# Contour Design ShuttleXpress feedback



## imtnbike (Oct 31, 2012)

I am new to LR and will be importing and cataloging 15k+ pictures and want to get a very fluid workflow to accomplish this.  Does anybody have any experience with the ShuttleXpress or Shuttlepro.

Any pros or cons in using either one would be much appreciated!

Take care!


----------



## Victoria Bampton (Oct 31, 2012)

I love my Shuttle Pro!  Here's my settings: http://www.lightroomqueen.com/free-downloads/contourshuttlepro/  I use it primarily in the Develop module, as you can see.

On my laptop, I have the ShuttleXpress and it works ok but I do miss the extra buttons.  I'd say it's significantly less useful than the Pro, IMHO, so well worth the extra cash to get the Pro.


----------



## corlius (Aug 6, 2021)

Can you please publish your laptop's settings for the ShuttleXpress.  I'm having difficulty reassigning buttons . I did reassign some, it worled one, then reverted to the standard assignment.

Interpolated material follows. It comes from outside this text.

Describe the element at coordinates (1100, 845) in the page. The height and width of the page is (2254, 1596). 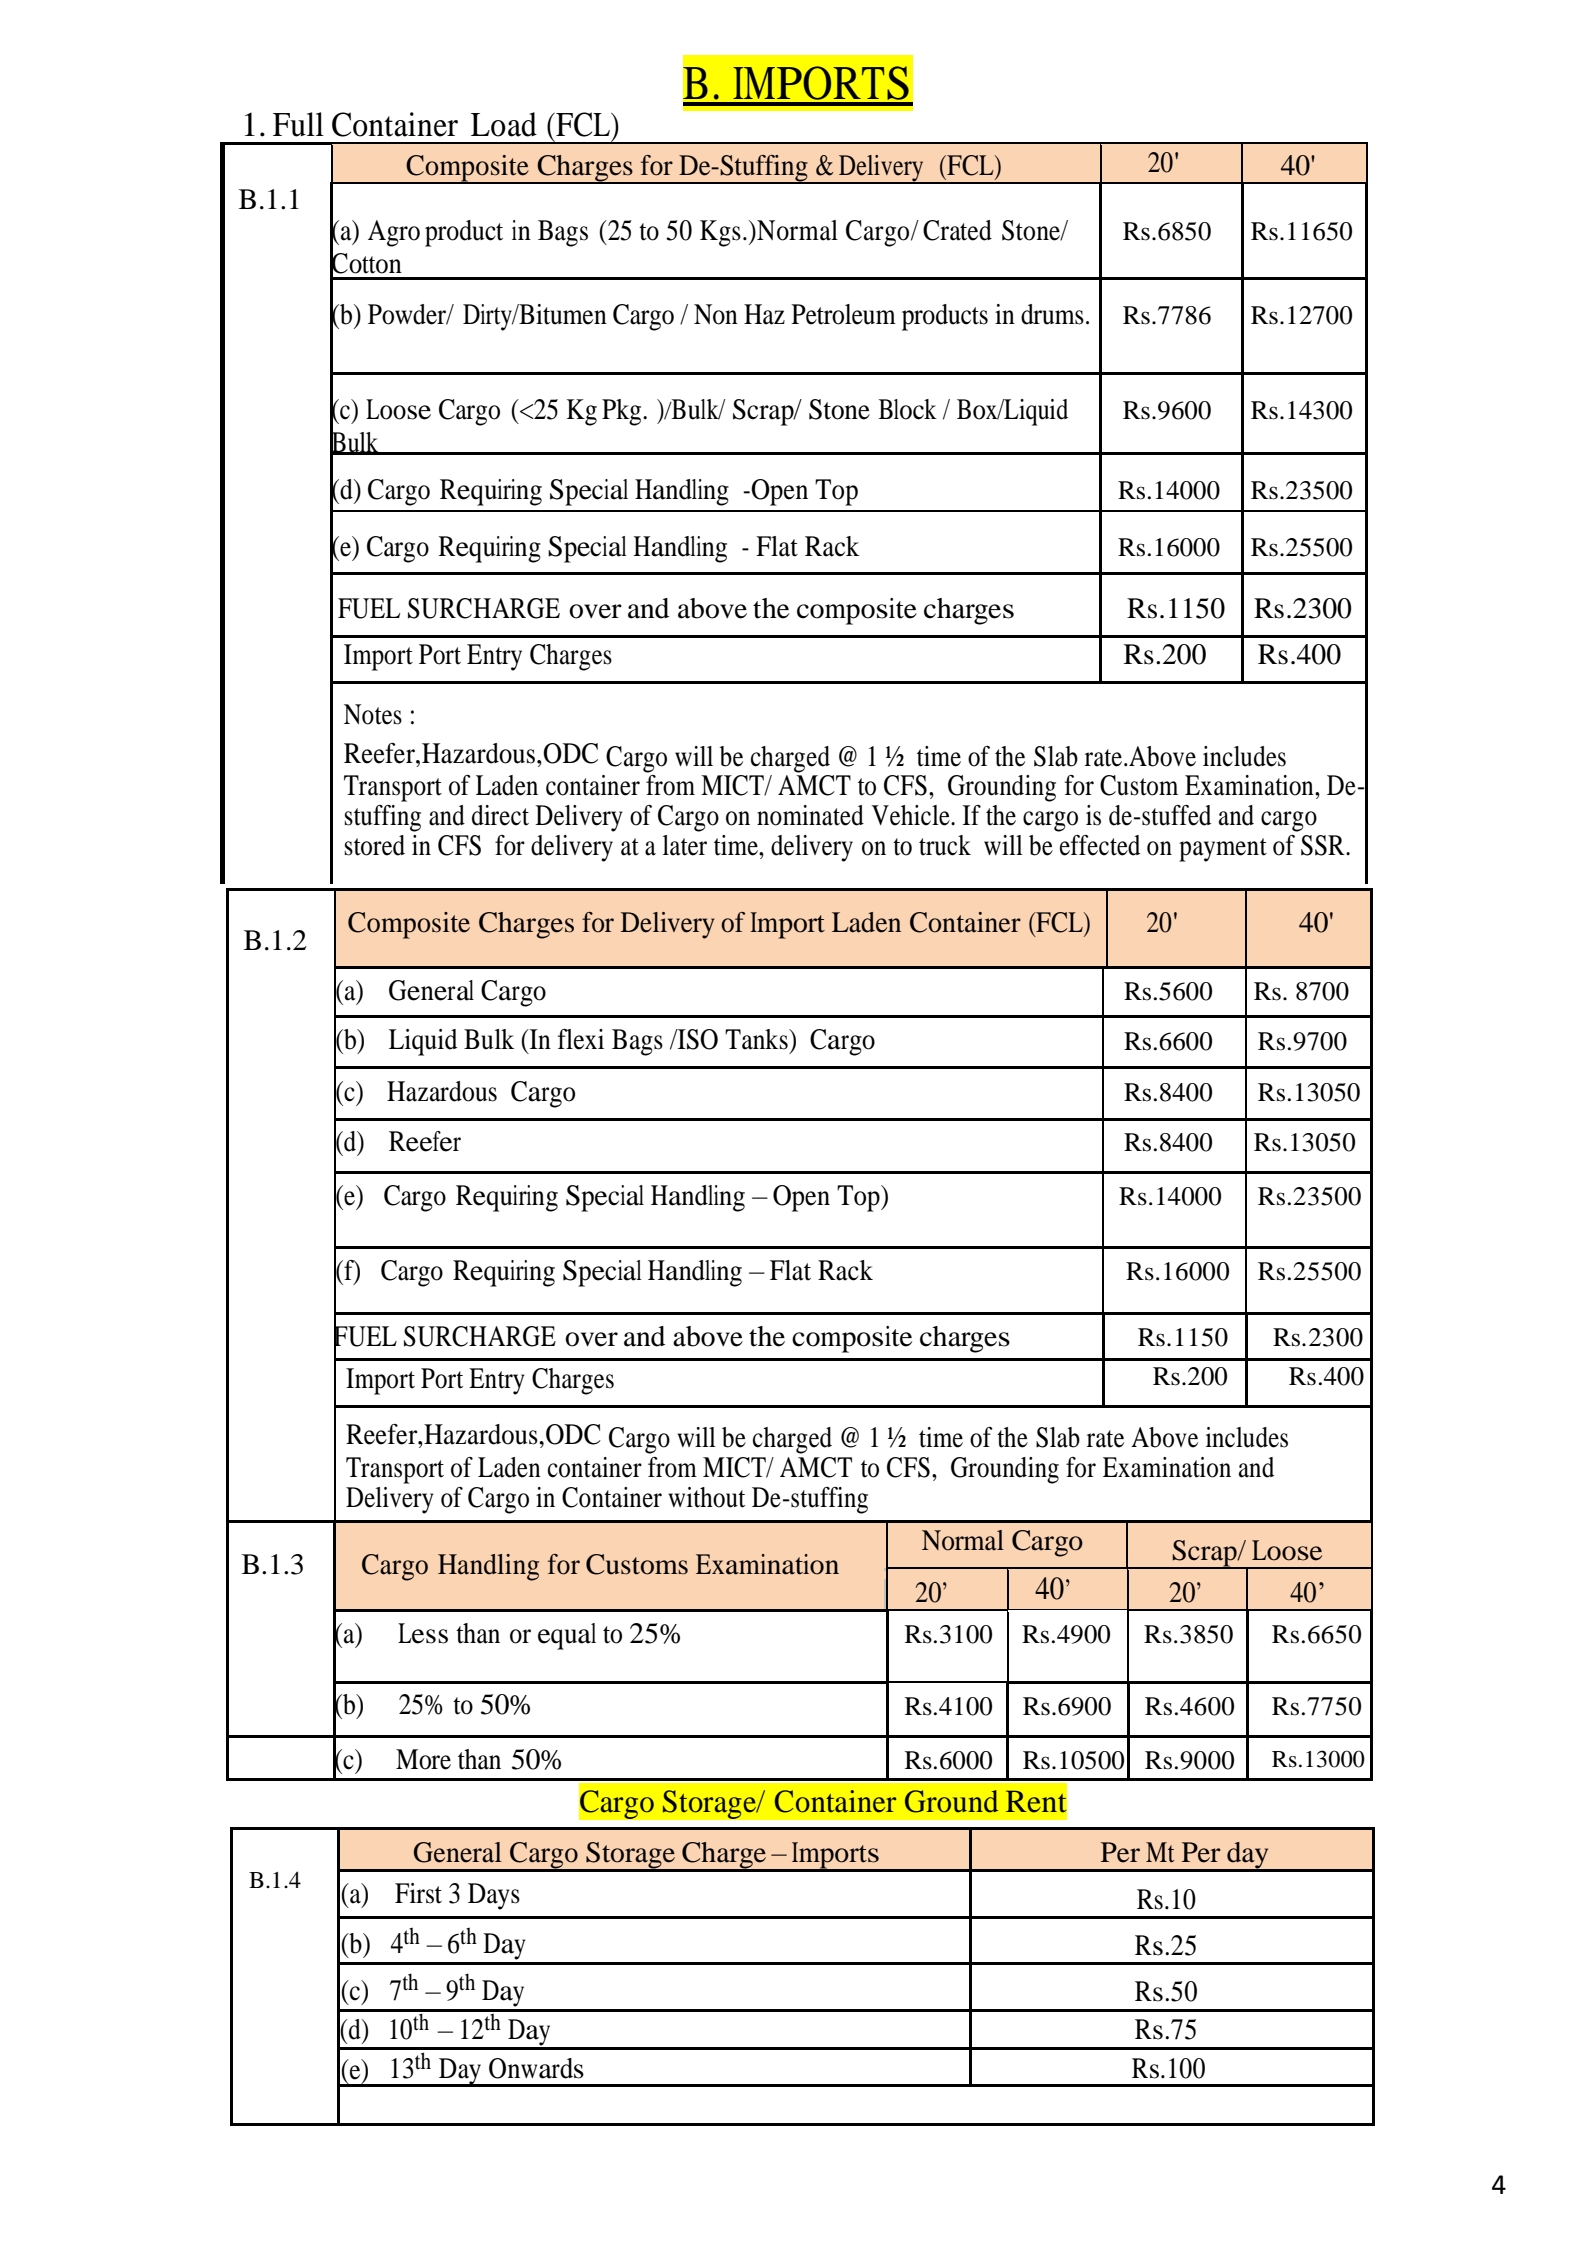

Thanks!


----------



## Victoria Bampton (Aug 18, 2021)

Hi Corlius, sorry I didn't see your message. I don't often edit on my laptop very often anymore, but you can pick and choose from the shuttle pro settings I posted


----------



## corlius (Aug 19, 2021)

thanks Victoria.  I'll do.

There seems to be a bug in the XPress interface.  The assigned buttons doesn't work as indicated on the app. and when you reassign them, they are indicated on the app, but doesn't work accordingly. The official ContourShuttle support desk can't help. It is also noted by someone in his YouTube video.


----------



## Victoria Bampton (Aug 19, 2021)

Double check that you only have one set of settings for Lightroom. I've seen that kind of behavior in the past when the built-in LR settings were overriding mine.


----------



## corlius (Aug 19, 2021)

Yes I have. before I started to assign my own buttons. the error was already there: The buttons operated other functions than what is indicated. But I'll try again.  Thanks!


----------